I'm using OpenCV in C++ to process a cv::Mat
before printing it to a ROS topic. For some reason cv::drawKeypoints
messes up my result by virtually stretching it over the width beyond the image frame:
. The blob in the right topic represents the one on the top left in the left topic.
Here's my code:
image_transport::Publisher pubthresh;
image_transport::Publisher pubkps;
cv::SimpleBlobDetector detector;
void imageCallback(const sensor_msgs::ImageConstPtr& msg)
{
cv::Mat mat = cv_bridge::toCvShare(msg, "bgr8")->image;
cv::cvtColor(mat,mat, CV_BGR2GRAY );
cv::threshold(mat,mat,35,255,0);
std::vector<cv::KeyPoint> keypoints;
detector.detect(mat, keypoints);
cv::Mat kps;
cv::drawKeypoints( mat, keypoints, kps, cv::Scalar(0,0,255), cv::DrawMatchesFlags::DRAW_RICH_KEYPOINTS );
sensor_msgs::ImageConstPtr ithresh,ikps;
ithresh = cv_bridge::CvImage(std_msgs::Header(), "mono8", mat).toImageMsg();
ikps = cv_bridge::CvImage(std_msgs::Header(), "mono8", kps).toImageMsg();
pubthresh.publish(ithresh);
pubkps.publish(ikps);
}
int main(int argc, char **argv)
{
...
image_transport::Subscriber sub = it.subscribe("/saliency_map", 1, imageCallback);
...
}
After the cv::drawKeypoints
operation both cv::Mat
are treated the same. According to the documentation the image shouldn't get resized either. What am I missing here?

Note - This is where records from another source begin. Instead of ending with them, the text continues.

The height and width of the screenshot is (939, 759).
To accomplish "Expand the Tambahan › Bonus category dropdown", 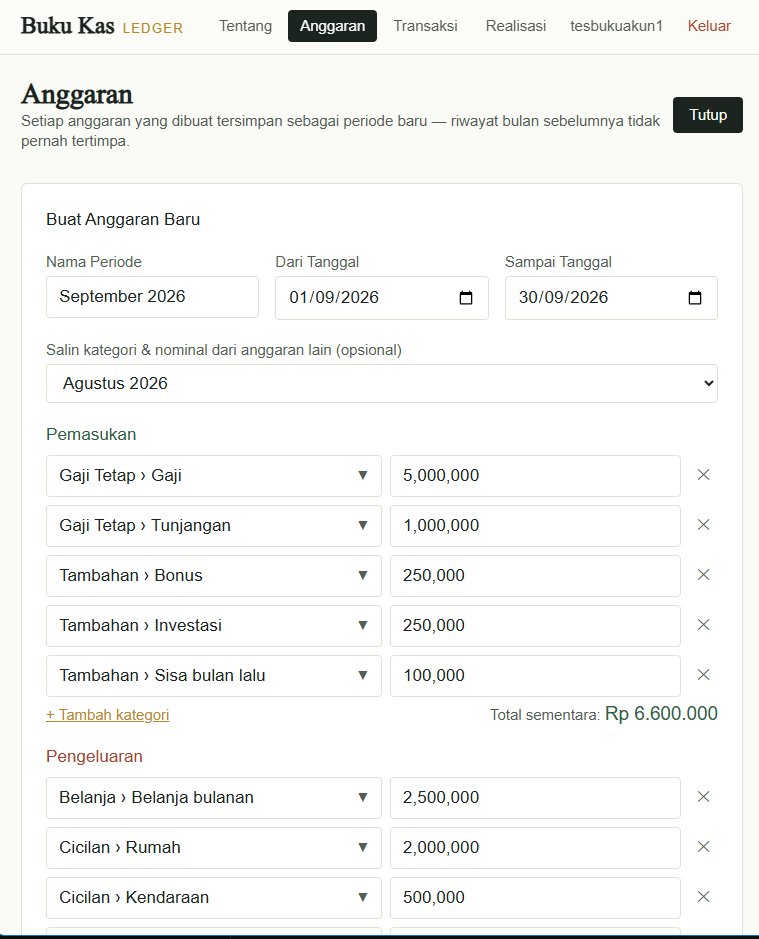I will coord(214,575).

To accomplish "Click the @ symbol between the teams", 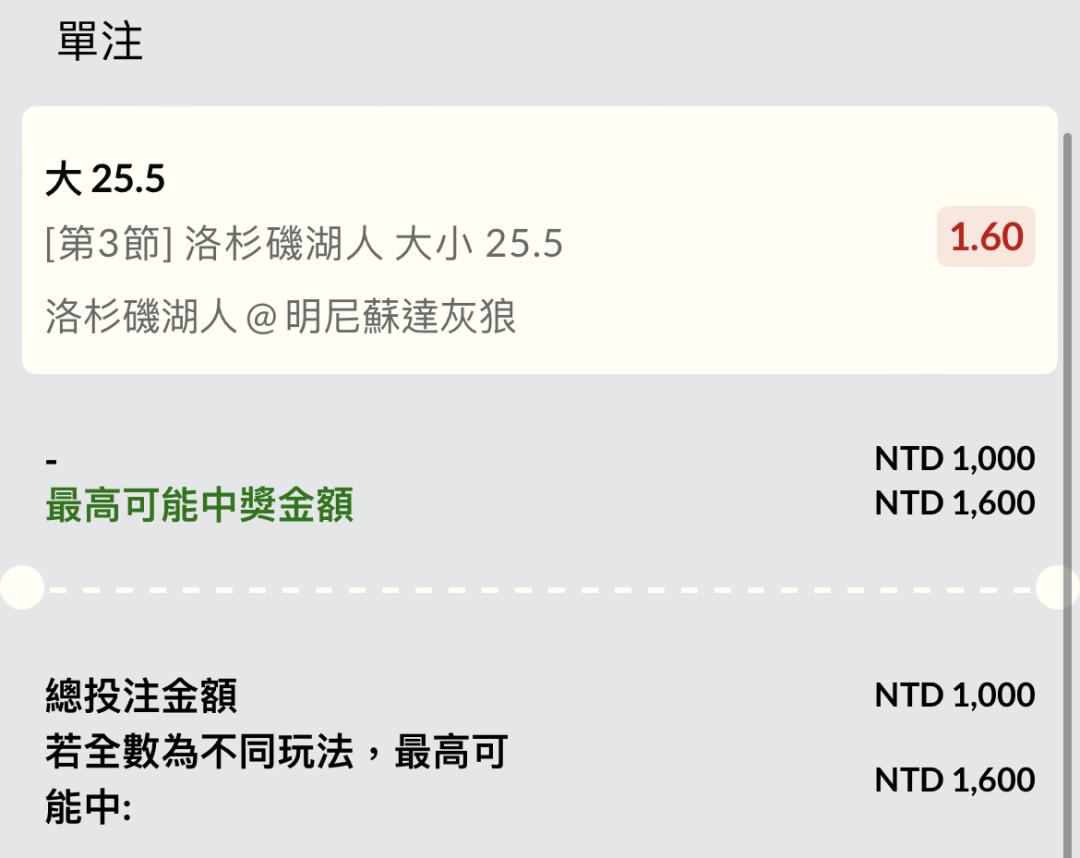I will tap(260, 318).
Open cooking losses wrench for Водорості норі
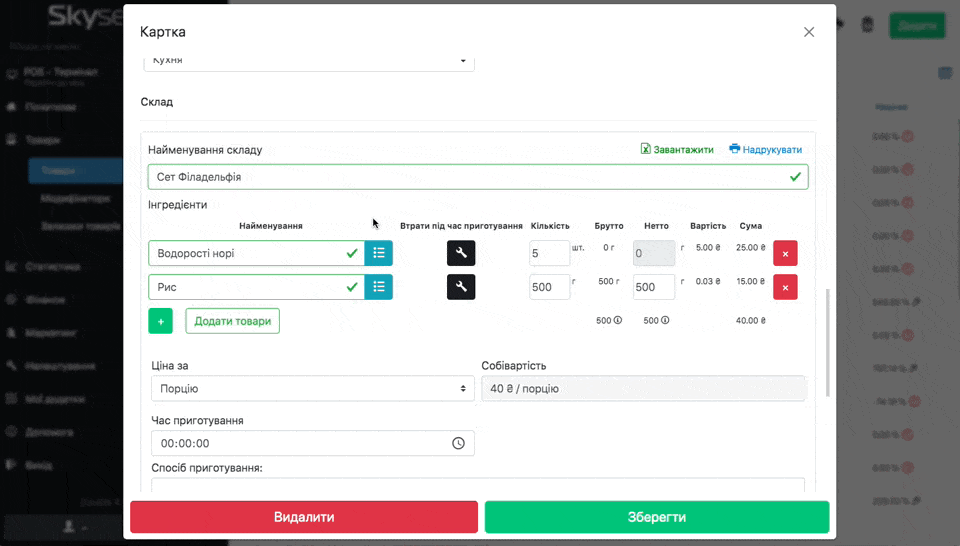Screen dimensions: 960x546 click(x=461, y=254)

Looks like your result image isn't grayscale but color image. Stretching here means, that each pixel becomes implicitly 3x the size in horizontal direction, because of having 3 channels, which are interpreted as grayscale values.
So try to convert kps
to grayscale before using your publishing stuff.
cv::cvtColor(kps,kps, CV_BGR2GRAY );
Or adjust the line
ikps = cv_bridge::CvImage(std_msgs::Header(), "mono8", kps).toImageMsg();
to publish a bgr color image instead of "mono8". But I don't know how to use that code.